Por supuesto eran tiempos primitivos, cuando los teléfonos sólo servían para hablar y no eran portátiles porque entre otras cosas, pesaban casi un kilo (todos negros); la cafetera de la casa era un jarro encima de la lumbre; el reloj nomás daba la hora (no, no medía la velocidad, ni las pulsaciones, ni tenía calendario-calculadora-termómetro), y el cura párroco, el doctor y el notario, estaban disponibles a cualquier hora del día o de la noche.
Época en que nos hacían falta muchas cosas que no sabíamos que nos hacían falta y hoy facilitan la vida, sí, pero el coche lo arreglaba uno mismo (o don Toño, que lo reparaba a domicilio), el motor se afinaba a oído, no tenía computadora y el mecánico no tenía pinta de neurocirujano (ni cobraba como tal). Sí, tiempos de mucho atraso, lo acepto, tiempos en los que todo se arreglaba, las cosas duraban para siempre, las señoras zurcían calcetines y a los zapatos se les ponían medias suelas, ¡qué horror!
Tiempos, poquito más atrás, en que fundaron el Estado mexicano como lo conocemos, un señor que era agricultor y no terminó la carrera (Venustiano Carranza); un tendero-carpintero-agricultor, con Primaria terminada (Álvaro Obregón); y un excantinero, molinero, maestro rural (Plutarco Elías Calles); para ni mencionar a otro, indio puro, analfabeto (él decía que no, que su papá le enseñó a leer y escribir), que jamás pisó una escuela y llegó a General, fundó la Escuela Superior de Guerra, fue Secretario de Educación Pública y luego de la Defensa Nacional, reconocido como fundador del moderno ejército mexicano (Joaquín Amaro, a quien el New York Times, en diciembre de 1930, dedicó un artículo en que nomás faltó lo propusieran para un Nobel, porque en esos tiempos hasta los yanquis nos respetaban, aunque no lo crea).
No vamos a negar que el país ha progresado, la economía de mediados del siglo pasado es un chiste junto a la de estos tiempos; ni se puede regatear el adelanto que representa tener profesionales de todo: entomología política, mecatrónica electoral, medicina digital, sociología forense, poesía Neanderthal y licenciatura en gramática de lenguas muertas, hitos indiscutibles del progreso de la civilización occidental (debe ser), pero salvo su mejor opinión, en México, en cositas como la alimentación cotidiana del tenochca simplex, educación básica de calidad, acceso a efectivos servicios de salud, seguridad pública, honestidad gubernamental, como que no vamos para delante.

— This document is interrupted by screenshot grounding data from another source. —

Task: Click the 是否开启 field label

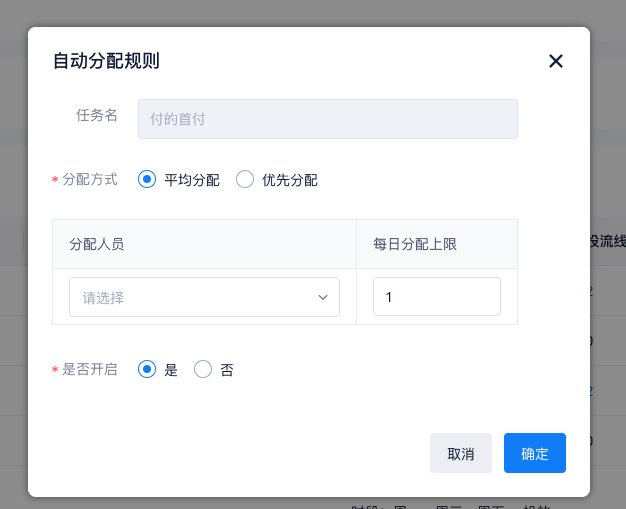Action: coord(89,369)
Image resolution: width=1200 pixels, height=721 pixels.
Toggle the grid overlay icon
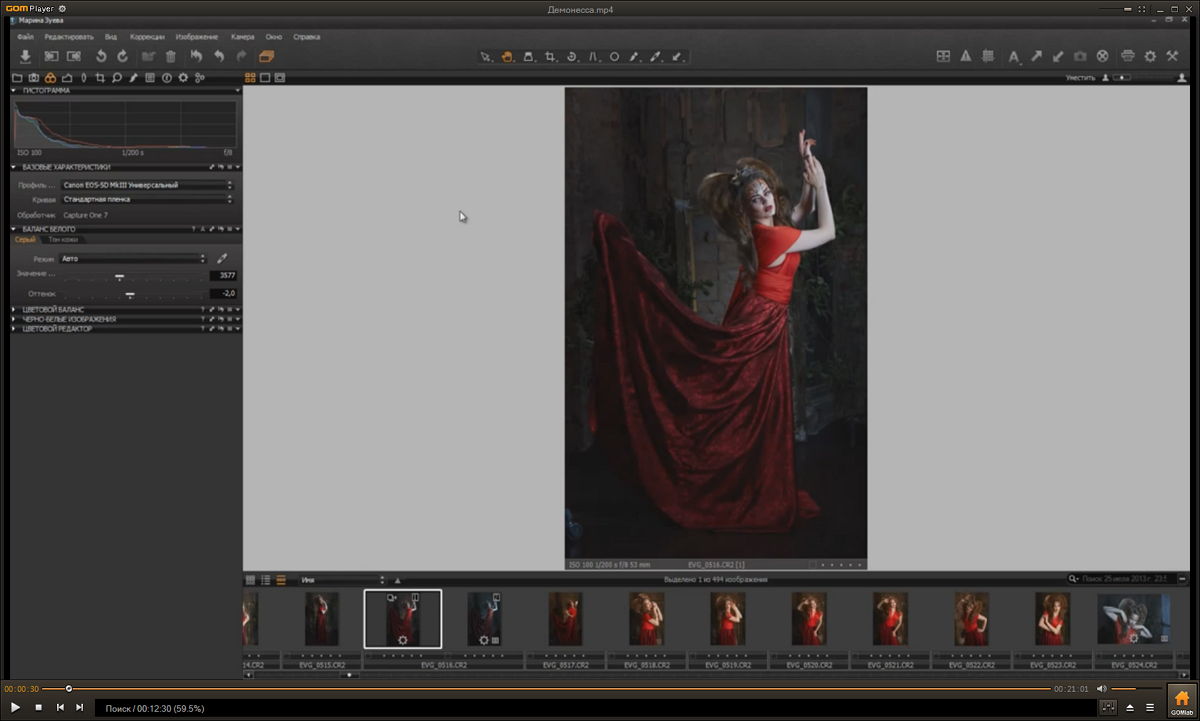coord(988,57)
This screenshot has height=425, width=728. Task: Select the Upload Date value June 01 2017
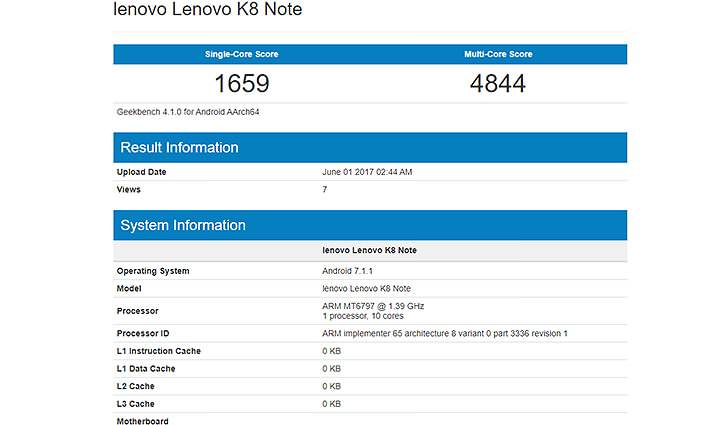click(367, 172)
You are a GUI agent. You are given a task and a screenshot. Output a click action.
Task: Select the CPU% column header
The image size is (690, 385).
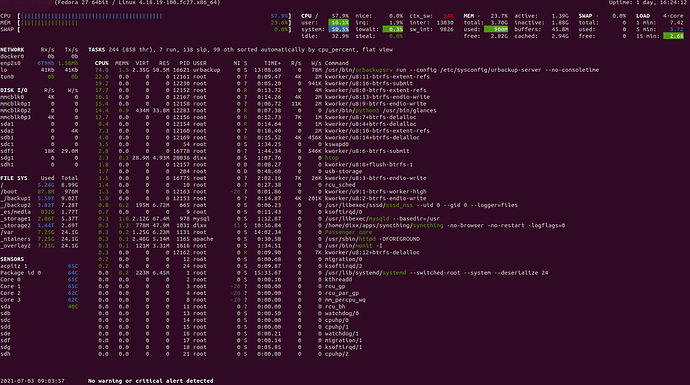click(x=102, y=63)
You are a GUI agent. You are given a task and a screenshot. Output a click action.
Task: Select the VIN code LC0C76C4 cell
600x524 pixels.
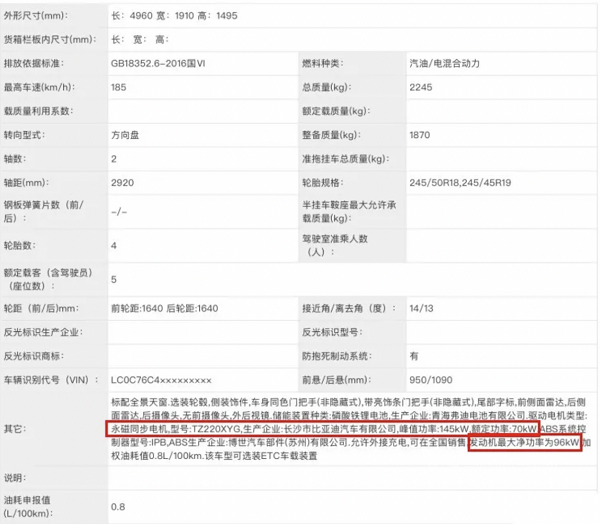pyautogui.click(x=160, y=381)
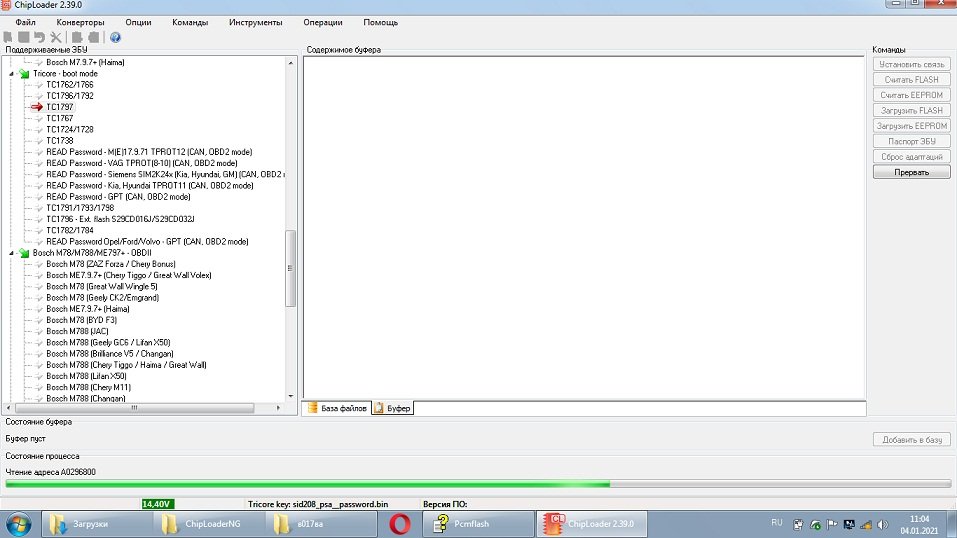Image resolution: width=957 pixels, height=538 pixels.
Task: Collapse the Bosch M78/M788/ME797+ OBDII group
Action: [x=12, y=253]
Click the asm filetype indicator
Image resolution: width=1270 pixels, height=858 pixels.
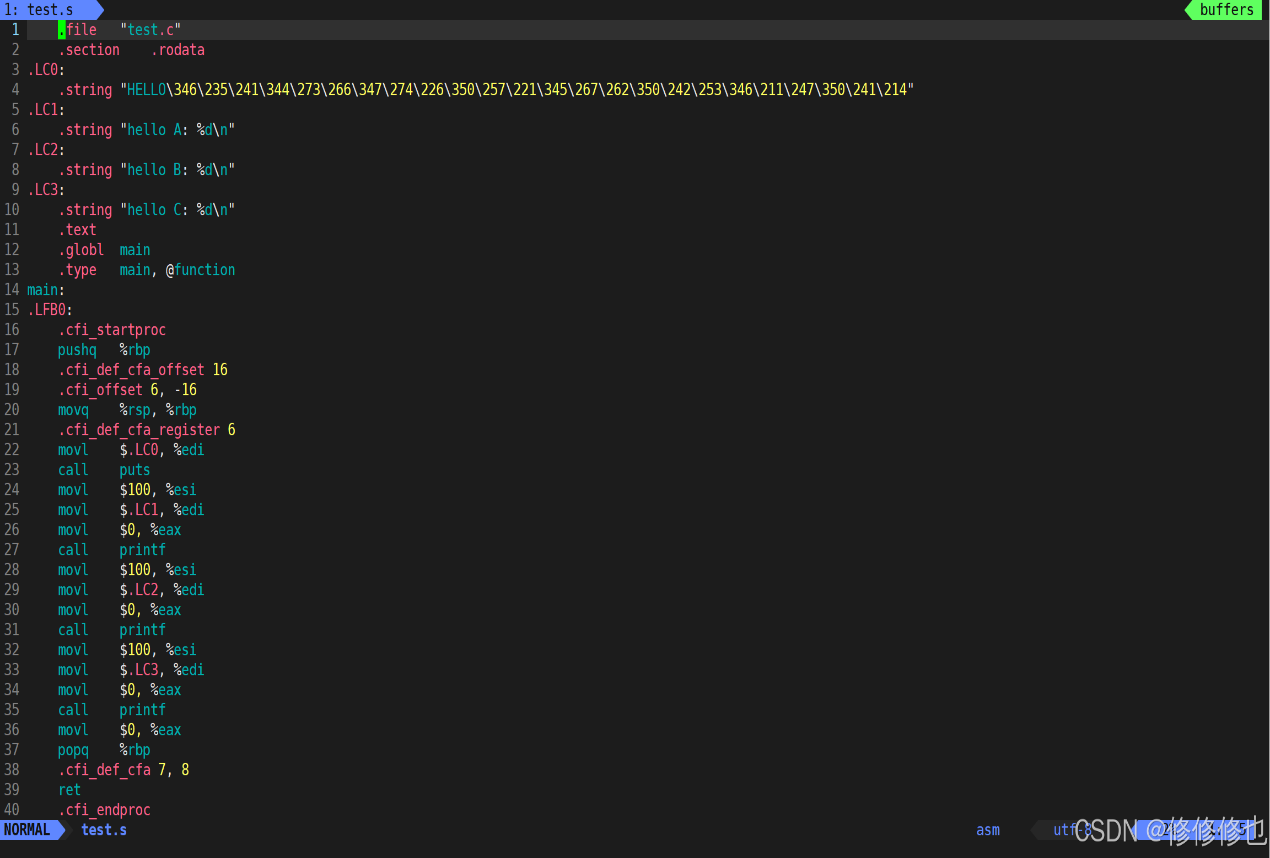click(988, 830)
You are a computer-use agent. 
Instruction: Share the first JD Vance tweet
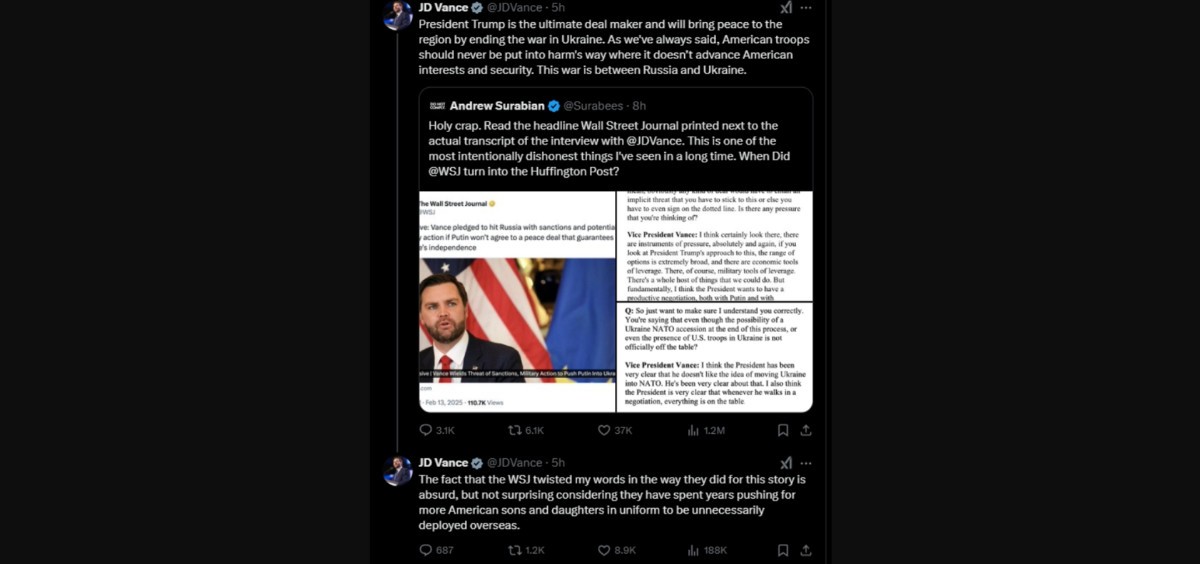[806, 430]
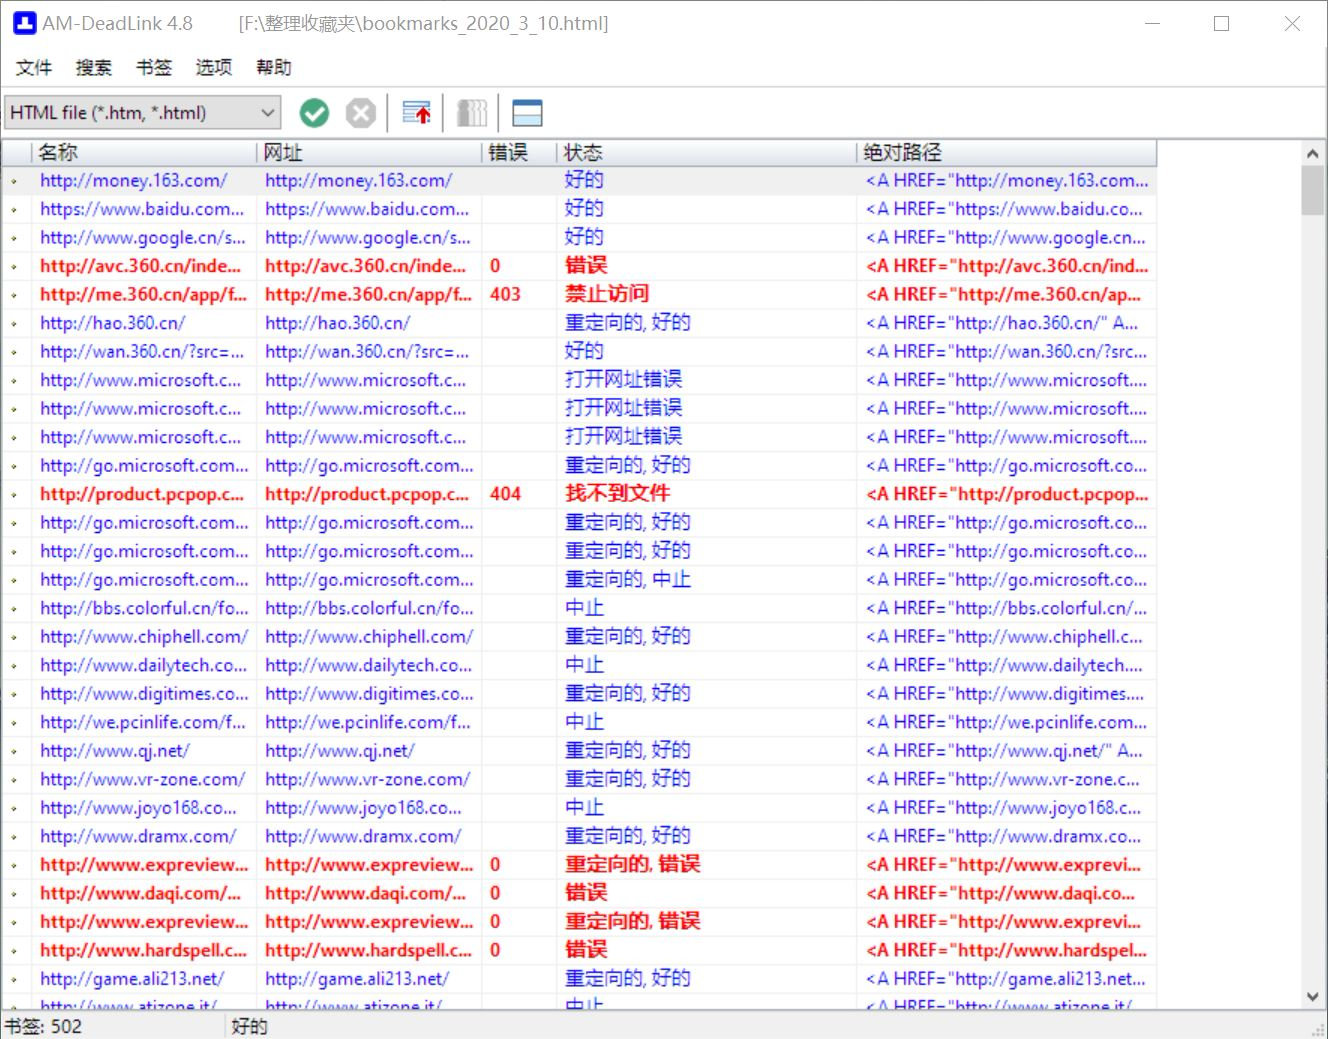Click the find duplicates toolbar icon
This screenshot has height=1039, width=1328.
pos(472,113)
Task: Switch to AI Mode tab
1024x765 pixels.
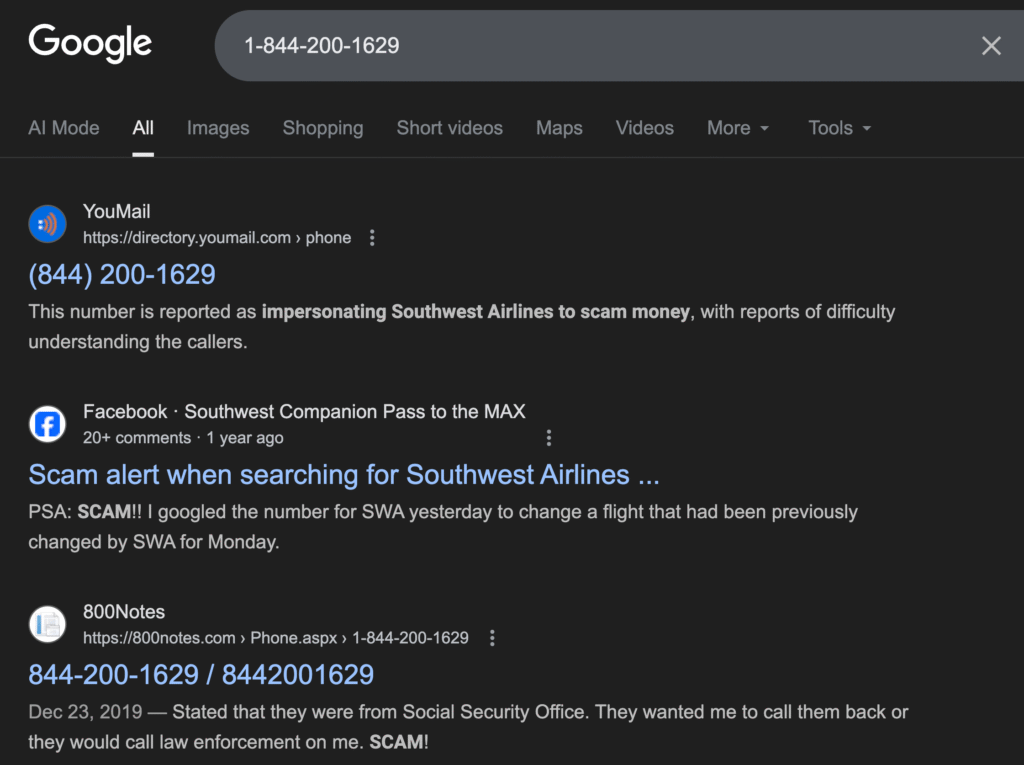Action: click(64, 128)
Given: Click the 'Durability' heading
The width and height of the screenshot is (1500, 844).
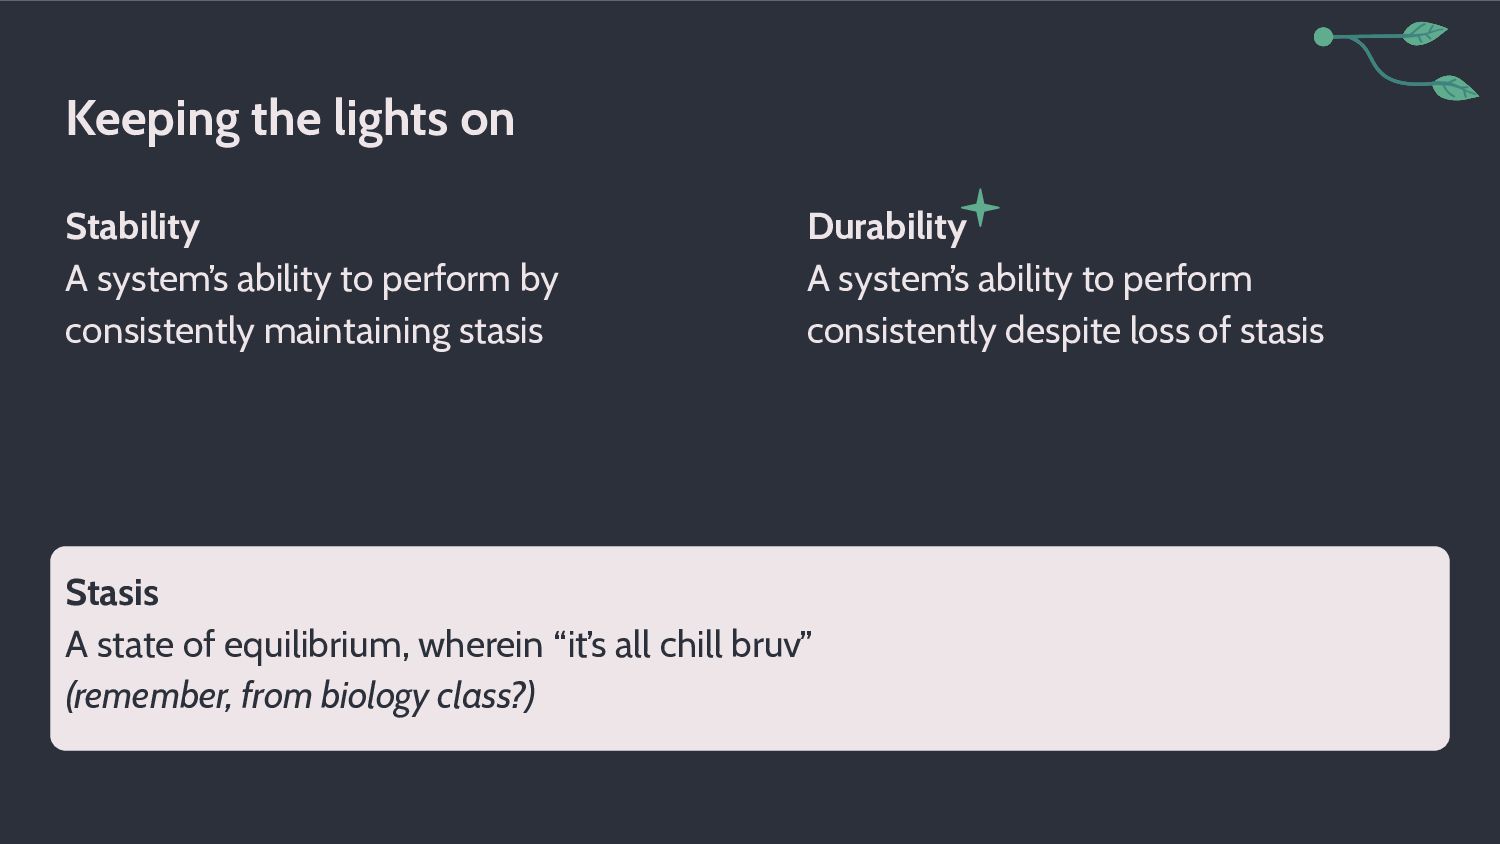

Además, algo en que casi seguro va a estar usted de acuerdo: antes los hombres públicos decían menos tonterías (al menos en público), entre otras cosas, porque hablaban menos: la popularidad les importaba un pito; en cambio hoy no son raros los políticos que cuidan su imagen más que modelos de pasarela en París y viven en una carrera sin relevos en pos de la fama, particularmente los presidentes de la república que, lo digan o no, se desayunan revisando encuestas de aceptación, aprobación o rechazo y ajustan sus actos y discurso a eso, a ser las Adelitas nacionales.
Sí, tiempos en los que el mundo hablaba del “milagro económico mexicano” y la economía la manejaban licenciados en derecho, no como ahora, que son economistas profesionales con maestrías y doctorados y nos tienen con el Jesús en la boca.
Parece pues, que no es aventurado afirmar que algo nos pasó, que entre más progresamos en algunas cosas en otras vamos para atrás. Ya desentrañarán los historiadores del Siglo Treinta el orgullo que a la presente civilización da el incremento de abortos legales.
Algo pasó, algo pasa, algo va a pasar.